▸ WHAT IS EXPECTED:
Pull out each line of the listing below that contains the string "value", matching case exactly.

▸ DATA ROWS:
=====

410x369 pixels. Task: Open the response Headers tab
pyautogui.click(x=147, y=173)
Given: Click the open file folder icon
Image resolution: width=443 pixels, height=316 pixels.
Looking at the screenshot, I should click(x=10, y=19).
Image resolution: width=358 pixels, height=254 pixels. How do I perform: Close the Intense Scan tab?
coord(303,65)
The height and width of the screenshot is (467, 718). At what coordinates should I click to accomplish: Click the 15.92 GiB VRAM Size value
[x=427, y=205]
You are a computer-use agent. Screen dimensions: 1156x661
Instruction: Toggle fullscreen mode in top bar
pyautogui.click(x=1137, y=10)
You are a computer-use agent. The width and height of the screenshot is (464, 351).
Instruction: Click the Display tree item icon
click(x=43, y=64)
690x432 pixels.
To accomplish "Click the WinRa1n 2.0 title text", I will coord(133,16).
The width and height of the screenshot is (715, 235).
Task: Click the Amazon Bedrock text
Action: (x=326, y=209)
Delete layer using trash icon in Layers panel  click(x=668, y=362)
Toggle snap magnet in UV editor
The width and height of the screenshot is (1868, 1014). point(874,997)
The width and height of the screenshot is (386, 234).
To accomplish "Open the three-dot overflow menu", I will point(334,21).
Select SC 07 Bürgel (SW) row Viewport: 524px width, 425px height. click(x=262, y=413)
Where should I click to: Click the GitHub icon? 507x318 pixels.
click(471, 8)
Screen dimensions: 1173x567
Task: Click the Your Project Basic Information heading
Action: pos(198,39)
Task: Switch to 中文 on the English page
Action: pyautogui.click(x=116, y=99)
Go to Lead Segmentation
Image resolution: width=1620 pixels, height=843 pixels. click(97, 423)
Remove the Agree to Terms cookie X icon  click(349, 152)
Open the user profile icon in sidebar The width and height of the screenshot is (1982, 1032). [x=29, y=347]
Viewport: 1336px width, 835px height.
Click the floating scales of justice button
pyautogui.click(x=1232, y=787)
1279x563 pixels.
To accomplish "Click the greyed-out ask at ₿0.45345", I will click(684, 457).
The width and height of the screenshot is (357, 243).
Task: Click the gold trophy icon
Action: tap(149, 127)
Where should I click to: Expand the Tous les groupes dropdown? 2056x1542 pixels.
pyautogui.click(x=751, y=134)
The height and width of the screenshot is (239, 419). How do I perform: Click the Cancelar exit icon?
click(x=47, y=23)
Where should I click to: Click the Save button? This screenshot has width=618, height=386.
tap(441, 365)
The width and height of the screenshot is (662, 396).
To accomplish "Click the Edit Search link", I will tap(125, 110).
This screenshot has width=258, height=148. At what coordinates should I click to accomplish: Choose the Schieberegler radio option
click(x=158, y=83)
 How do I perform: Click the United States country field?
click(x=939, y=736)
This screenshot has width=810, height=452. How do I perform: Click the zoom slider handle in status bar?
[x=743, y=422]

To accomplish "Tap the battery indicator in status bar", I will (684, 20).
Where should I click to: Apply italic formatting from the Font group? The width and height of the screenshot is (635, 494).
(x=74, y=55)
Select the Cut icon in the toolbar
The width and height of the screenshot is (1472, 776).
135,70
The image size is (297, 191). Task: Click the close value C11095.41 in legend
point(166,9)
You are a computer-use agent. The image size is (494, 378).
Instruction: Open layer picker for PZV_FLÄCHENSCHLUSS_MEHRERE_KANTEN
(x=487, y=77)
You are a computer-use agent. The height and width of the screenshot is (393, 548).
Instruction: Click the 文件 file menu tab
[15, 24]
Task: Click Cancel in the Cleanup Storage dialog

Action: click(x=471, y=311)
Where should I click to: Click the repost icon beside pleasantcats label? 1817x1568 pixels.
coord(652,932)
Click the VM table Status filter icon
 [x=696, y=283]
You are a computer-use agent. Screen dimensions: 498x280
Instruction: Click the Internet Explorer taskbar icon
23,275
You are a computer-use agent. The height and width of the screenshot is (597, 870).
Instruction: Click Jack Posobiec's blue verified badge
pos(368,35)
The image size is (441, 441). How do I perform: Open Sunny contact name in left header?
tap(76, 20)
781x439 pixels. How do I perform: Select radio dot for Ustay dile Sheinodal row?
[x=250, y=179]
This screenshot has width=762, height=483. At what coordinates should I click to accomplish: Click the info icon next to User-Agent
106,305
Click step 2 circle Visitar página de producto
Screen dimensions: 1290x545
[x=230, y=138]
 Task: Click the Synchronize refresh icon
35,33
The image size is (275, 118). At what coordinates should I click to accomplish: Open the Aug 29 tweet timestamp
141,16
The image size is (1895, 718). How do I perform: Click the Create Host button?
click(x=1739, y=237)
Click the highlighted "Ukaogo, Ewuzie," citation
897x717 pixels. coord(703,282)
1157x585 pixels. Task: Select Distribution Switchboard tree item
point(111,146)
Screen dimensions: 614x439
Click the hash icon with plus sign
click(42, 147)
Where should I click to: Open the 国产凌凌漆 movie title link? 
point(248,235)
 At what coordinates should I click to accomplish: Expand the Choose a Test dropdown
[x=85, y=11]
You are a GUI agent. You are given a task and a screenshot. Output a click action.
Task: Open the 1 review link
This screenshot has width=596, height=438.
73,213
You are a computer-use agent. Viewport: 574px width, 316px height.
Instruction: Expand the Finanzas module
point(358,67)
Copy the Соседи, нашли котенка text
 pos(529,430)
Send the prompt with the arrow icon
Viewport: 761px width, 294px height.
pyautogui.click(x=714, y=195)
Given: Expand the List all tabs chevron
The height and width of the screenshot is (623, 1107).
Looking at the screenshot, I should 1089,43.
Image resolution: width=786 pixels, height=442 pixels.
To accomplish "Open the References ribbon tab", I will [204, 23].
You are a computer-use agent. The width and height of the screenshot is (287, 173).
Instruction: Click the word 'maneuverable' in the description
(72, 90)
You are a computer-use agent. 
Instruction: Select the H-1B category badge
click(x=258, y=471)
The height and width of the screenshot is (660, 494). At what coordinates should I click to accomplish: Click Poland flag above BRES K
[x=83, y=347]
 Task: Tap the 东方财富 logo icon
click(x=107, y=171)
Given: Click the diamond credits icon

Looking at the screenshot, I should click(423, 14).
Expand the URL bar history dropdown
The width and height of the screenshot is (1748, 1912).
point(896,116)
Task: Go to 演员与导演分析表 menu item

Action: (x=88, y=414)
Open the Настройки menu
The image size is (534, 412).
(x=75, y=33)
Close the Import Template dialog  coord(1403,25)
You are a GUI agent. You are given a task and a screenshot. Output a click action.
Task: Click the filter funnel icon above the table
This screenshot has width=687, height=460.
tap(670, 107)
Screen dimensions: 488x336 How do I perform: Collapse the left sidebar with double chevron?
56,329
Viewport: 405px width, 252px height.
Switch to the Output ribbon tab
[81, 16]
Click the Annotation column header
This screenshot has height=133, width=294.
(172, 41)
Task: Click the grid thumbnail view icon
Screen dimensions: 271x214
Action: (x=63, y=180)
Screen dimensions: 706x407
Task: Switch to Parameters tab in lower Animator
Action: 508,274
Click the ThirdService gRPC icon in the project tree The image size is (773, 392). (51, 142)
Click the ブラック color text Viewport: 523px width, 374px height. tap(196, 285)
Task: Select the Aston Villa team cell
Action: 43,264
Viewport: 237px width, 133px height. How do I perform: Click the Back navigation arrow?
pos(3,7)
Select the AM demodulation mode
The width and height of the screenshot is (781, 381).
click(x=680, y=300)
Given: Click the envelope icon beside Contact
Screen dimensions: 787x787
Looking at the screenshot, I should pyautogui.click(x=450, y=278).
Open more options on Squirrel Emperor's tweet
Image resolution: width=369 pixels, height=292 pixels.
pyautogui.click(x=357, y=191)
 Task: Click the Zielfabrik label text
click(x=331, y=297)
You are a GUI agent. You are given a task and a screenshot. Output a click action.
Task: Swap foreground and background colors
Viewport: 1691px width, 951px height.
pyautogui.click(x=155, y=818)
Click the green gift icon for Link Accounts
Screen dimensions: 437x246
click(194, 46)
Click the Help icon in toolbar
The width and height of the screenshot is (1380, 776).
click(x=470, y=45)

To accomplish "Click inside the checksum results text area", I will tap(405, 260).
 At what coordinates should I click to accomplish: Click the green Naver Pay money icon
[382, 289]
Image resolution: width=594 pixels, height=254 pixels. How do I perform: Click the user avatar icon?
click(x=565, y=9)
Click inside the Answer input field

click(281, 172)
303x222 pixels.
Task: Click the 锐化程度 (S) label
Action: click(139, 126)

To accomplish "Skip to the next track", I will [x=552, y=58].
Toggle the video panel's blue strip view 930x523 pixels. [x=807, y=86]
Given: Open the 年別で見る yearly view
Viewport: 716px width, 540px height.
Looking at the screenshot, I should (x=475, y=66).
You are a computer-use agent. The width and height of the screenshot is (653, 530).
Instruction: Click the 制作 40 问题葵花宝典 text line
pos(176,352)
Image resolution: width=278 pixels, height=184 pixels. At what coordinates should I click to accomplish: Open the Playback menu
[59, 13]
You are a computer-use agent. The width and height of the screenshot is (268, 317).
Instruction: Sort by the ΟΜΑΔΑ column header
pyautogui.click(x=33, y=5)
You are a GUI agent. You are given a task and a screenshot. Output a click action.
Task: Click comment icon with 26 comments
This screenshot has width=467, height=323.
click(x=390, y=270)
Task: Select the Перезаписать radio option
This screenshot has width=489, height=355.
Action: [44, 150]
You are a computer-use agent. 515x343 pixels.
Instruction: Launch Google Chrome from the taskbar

=====

▸ RESULT FOR THIS TASK:
The height and width of the screenshot is (467, 718). At what coordinates should I click to accomplish: Click the 15.92 GiB VRAM Size value
The image size is (297, 191). Task: Click the close value C11095.41 in legend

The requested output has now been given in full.